Intrusive rocks are formed from magma deep in the earth. Magma cools more slowly there and thus the cooling history of intrusive rocks is longer, allowing the formation of larger crystals than those produced at the surface, where cooling is quicker. These large crystals give the intrusive rock a phaneritic texture, or the ability to be seen with the unaided eye. Intrusive rocks are composed of crystals so large it's possible to see within them the interlocking of individual crystals.

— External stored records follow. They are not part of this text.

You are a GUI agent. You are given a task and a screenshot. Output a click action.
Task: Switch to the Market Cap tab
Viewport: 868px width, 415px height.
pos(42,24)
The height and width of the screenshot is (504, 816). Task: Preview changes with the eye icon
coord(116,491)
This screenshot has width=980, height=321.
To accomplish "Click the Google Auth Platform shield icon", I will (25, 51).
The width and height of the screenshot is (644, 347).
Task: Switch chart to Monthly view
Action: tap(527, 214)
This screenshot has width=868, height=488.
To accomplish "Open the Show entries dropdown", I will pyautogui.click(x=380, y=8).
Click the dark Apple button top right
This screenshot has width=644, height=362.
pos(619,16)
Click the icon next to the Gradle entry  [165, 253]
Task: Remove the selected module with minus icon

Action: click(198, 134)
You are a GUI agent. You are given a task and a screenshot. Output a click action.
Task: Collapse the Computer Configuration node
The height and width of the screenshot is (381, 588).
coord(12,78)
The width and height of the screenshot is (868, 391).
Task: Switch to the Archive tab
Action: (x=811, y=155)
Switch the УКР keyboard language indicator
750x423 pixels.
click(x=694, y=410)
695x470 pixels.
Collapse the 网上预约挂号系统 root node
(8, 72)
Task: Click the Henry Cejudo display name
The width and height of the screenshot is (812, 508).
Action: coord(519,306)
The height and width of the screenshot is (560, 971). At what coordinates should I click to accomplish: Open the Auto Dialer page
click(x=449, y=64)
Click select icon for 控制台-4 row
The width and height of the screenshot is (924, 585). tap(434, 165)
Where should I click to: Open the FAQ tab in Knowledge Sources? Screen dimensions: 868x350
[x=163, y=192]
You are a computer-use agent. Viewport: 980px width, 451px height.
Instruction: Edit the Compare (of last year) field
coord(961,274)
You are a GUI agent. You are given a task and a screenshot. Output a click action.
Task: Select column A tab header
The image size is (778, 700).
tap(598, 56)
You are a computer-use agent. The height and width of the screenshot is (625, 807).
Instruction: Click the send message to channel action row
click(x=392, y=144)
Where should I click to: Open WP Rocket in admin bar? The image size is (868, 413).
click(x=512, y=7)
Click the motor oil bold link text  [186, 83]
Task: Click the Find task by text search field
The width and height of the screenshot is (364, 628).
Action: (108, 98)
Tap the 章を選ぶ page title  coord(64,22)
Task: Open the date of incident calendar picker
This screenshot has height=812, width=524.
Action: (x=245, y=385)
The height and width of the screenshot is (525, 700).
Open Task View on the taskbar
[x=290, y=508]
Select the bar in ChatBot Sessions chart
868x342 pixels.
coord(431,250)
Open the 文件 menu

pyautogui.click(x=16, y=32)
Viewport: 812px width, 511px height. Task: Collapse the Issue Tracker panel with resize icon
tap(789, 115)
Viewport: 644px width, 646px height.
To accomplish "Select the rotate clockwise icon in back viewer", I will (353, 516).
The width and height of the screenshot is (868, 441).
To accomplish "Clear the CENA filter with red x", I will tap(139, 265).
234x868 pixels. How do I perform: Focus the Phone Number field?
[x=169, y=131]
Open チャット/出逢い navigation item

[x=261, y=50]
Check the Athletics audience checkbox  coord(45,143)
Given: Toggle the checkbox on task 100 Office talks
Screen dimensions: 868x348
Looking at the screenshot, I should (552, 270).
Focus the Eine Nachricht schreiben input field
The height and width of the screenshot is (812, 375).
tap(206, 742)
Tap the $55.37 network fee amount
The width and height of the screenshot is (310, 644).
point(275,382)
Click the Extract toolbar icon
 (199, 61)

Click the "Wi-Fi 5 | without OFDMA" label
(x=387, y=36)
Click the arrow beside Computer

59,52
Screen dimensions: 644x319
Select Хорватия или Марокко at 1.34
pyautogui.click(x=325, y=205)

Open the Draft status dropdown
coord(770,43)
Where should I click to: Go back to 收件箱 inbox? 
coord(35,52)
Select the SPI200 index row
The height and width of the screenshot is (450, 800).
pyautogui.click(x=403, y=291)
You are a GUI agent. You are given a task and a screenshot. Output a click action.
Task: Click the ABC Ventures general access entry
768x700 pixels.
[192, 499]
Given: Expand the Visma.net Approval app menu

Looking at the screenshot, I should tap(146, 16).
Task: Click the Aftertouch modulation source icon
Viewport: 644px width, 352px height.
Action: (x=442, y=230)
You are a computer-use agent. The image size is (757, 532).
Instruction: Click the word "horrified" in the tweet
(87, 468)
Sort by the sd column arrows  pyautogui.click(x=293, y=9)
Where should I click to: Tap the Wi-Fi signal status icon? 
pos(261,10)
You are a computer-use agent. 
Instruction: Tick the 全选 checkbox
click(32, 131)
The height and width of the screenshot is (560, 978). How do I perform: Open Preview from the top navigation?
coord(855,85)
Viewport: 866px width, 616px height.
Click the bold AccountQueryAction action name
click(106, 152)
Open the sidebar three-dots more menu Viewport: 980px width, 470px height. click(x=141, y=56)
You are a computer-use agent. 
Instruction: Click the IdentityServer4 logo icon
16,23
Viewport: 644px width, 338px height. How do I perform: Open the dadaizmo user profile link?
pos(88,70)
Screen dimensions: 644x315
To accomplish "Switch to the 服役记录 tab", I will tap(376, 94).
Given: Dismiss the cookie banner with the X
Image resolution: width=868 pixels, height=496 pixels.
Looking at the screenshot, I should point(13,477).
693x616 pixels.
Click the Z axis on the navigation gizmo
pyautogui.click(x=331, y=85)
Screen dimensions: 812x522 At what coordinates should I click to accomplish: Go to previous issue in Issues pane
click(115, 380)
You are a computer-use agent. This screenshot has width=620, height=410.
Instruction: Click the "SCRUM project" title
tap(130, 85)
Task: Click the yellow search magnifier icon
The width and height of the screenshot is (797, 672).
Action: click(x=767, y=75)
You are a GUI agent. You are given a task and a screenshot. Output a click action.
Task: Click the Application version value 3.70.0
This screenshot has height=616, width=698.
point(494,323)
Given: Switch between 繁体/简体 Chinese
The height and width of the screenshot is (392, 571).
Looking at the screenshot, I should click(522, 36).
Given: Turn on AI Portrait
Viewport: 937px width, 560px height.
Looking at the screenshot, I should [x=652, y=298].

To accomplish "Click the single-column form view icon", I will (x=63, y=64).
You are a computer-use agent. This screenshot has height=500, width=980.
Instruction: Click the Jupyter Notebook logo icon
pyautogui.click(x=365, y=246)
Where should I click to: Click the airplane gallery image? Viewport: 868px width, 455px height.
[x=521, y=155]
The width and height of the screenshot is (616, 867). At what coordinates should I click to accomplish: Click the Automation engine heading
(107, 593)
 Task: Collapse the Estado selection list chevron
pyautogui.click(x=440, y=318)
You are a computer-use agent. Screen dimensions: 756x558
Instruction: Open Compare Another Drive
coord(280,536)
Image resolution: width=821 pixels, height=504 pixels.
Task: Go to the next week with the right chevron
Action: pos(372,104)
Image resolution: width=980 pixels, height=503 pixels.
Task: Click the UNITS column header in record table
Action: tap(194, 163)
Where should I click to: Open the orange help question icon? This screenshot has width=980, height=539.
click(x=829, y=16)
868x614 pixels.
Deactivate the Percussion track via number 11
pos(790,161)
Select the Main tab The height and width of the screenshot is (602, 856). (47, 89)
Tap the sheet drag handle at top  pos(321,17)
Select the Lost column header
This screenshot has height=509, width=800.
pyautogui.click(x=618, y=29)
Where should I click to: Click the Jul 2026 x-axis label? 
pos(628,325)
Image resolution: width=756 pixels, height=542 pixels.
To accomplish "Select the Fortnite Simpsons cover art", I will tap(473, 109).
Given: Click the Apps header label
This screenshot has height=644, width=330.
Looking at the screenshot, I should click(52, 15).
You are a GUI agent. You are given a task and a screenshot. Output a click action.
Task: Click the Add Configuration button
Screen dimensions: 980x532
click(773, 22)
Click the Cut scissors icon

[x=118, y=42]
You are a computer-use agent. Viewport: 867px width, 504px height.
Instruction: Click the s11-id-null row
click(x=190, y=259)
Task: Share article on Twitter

Rock textures refer to crystal characteristics visible with the unaided eye. The texture of intrusive rock depends on its cooling history. Coarse-grained rocks result from slow cooling. Two phases of cooling, the first slow and the second rapid, results in porphyritic rock, which has a coarse grain as well. Pegmatitic textured rock forms when slow cooling combines with high water content. The textures of intrusive rocks formed from volcanic ash are categorized based on their content including bubbles and volcanic debris. Bubbles caused by low gas content form vesicular and amygdaloidal textures, which are somewhat porous. The pyroclastic texture is formed from volcanic debris, large and small, erupted from the volcano.
Igneous rocks are categorized by light, medium and dark colors. These colors correspond to felstic, intermediate and mafic, which indicate the amount of mafic materials -- chiefly magnesium and iron -- in an igneous rock. Various colors exist amongst the ultramafic rocks such as peridotite, which is a dark green. Intrusive igneous rocks represent colors from across the color index. Gabbro and basalt are mafic, granite is felsic, and diorite is intermediate.
Intrusive Rock Formations
Tabular and massive plutons are intrusive rock formations, each with specific characteristics. Tabular plutons are shaped in sheets but massive plutons are simply masses of intrusive rock with balanced dimensions. Tabular plutons include sills, laccoliths and dikes. They're formed when magma interacts with sedimentary beds. Sometimes, as with dikes, magma enters cracks forming a vertical sheet. Other times, horizontal sheets, such as sills, form. Laccoliths are similar to sills but face upward. Massive plutons include stocks and batholiths. Stocks are cooled magma chambers the size of mountains. Batholiths are combinations of magma chambers forced upwards, forming valleys between them which will eventually fill in.